Few countries have seen economic growth as consistently as Colombia, where I lived as a student in a university exchange programme in 1977 and 1978. Over the past 50 years, only once – in 1999 – did the growth take a negative turn. However, because of its recent history, challenged by security and drug-related conflicts, Colombia has been relatively isolated from international capital markets. Yet improved security, more conservative fiscal and monetary policies, and entry into free-trade agreements has paved the way for Colombia to re-establish itself in global capital markets.
In the early 1990s, Colombia undertook a series of policy reforms to facilitate the development of a local bond market, which at the time was minimal. Progress, however, was overtaken by events: the escalation of Colombia’s drug-related guerrilla conflict and resulting security costs; the drop in coffee prices (the main export at the time); and the Asian, Russian and Brazilian financial crises in international capital markets. The result for Colombia was an economic slowdown, which led to a banking crisis, abandonment of fiscal discipline and a non-investment-grade credit rating. The Colombian economy stagnated from 1999 to 2003.

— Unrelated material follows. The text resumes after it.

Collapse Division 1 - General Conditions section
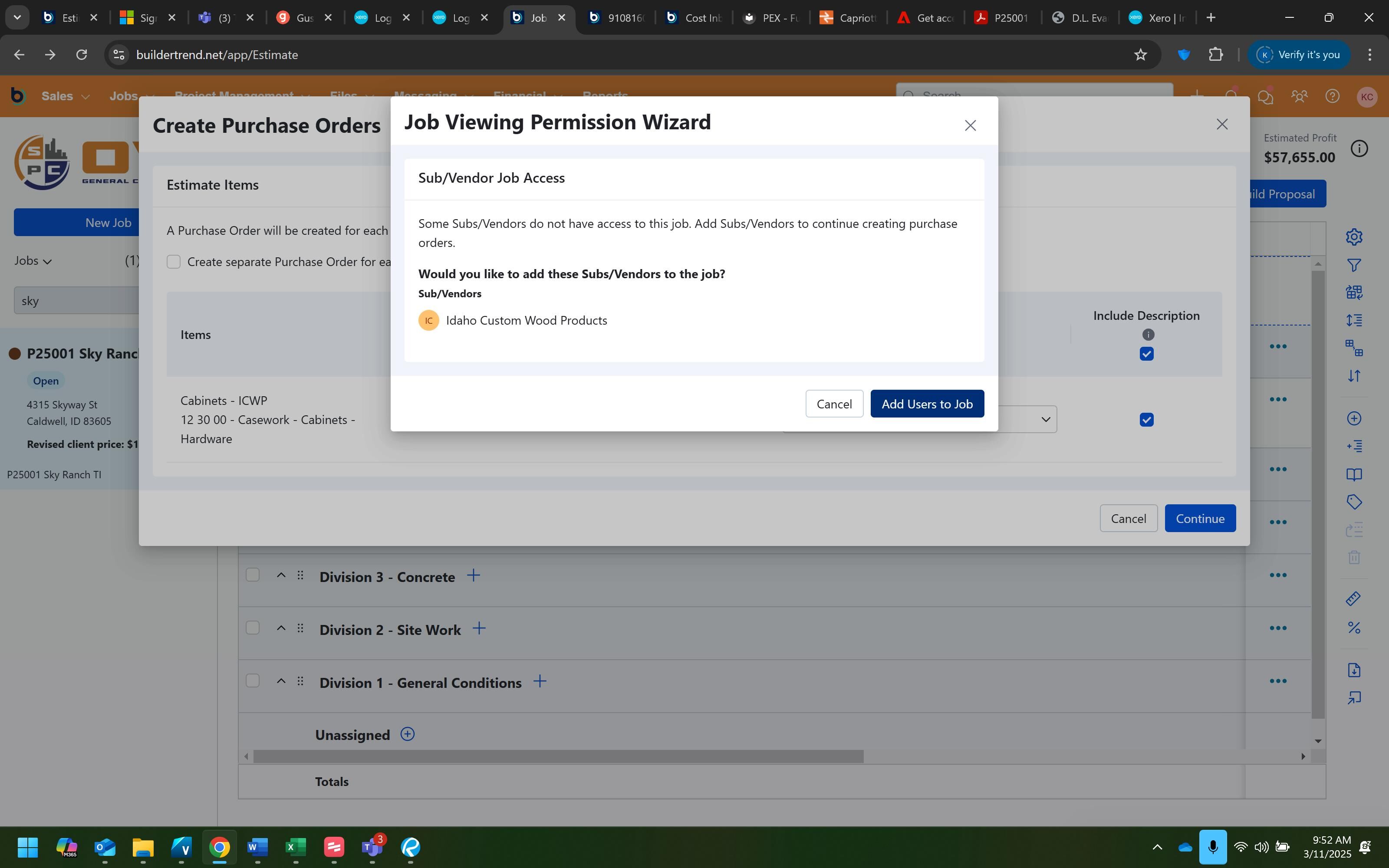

Even so, a rebound was germinating. The success of former President Alvaro Uribe’s administration in improving security beginning in 2002, coupled with economic diversification through oil exports, doubled economic growth in 2004. The government and the private sector still depended largely on the domestic financial sector as cross-border financing remained difficult to obtain, especially for private sector debt. But foreign banks slowly began increasing their Colombian exposures through 2007, when the global financial crisis began. Meanwhile, the Colombian economy was benefitting from a jump in foreign direct investment to about $8bn, up from $2.5bn just a decade ago.
The improving situation gradually opened the doors to investors and the country began issuing bonds, both domestically and abroad. Eventually, Colombia recovered its investment grade rating (currently rated BBB+ by S&P with a positive outlook), which in turn helped the private sector tap the international bond markets.
In 2012 Colombian issuers more than doubled the amount of bond sales from 2009, to more than $4bn.
The development of capital markets in Colombia has been aided by the nation’s pension system. The country’s six pension funds have seen steady growth in assets under management (30% compound annual growth rate since 2001). Assets reached almost 19% of GDP in 2011, up from 13.8% in 2008. Of those, just under half were public sector debt. However, the development of the domestic bond market has been uneven, with a vibrant government bond market, but a corporate bond market that is still concentrated on a small number of large issuers. Consequently, bank credit continues to be the primary source of external financing for Colombian corporations.
There are other hurdles ahead, in particular the challenges of sustaining growth. The economy is experiencing signs of currency appreciation from strong natural resource exports resulting in reduced external competitiveness for other sectors like manufacturing.
Another key issue is boosting private sector competitiveness. In particular, there is a need for investment in infrastructure, including highways, railroads and ports. Furthermore, institutional weaknesses have held back the government’s infrastructure programme.
On the positive side, the government’s overhaul of the federal agency in charge of such projects augurs well for developments in the long term, as new federal projects begin in 2014. Financing for these undertakings may spur further development of Colombia’s capital markets. Colombia also recently entered into free trade agreements with the EU and the US, which should contribute to long-term growth and investor confidence. It also has free trade agreements with other Latin American countries. Colombia has an opportunity to transform itself into a powerful, export-oriented manufacturing centre. That would reduce dependence on commodities and pave the way for sustained growth.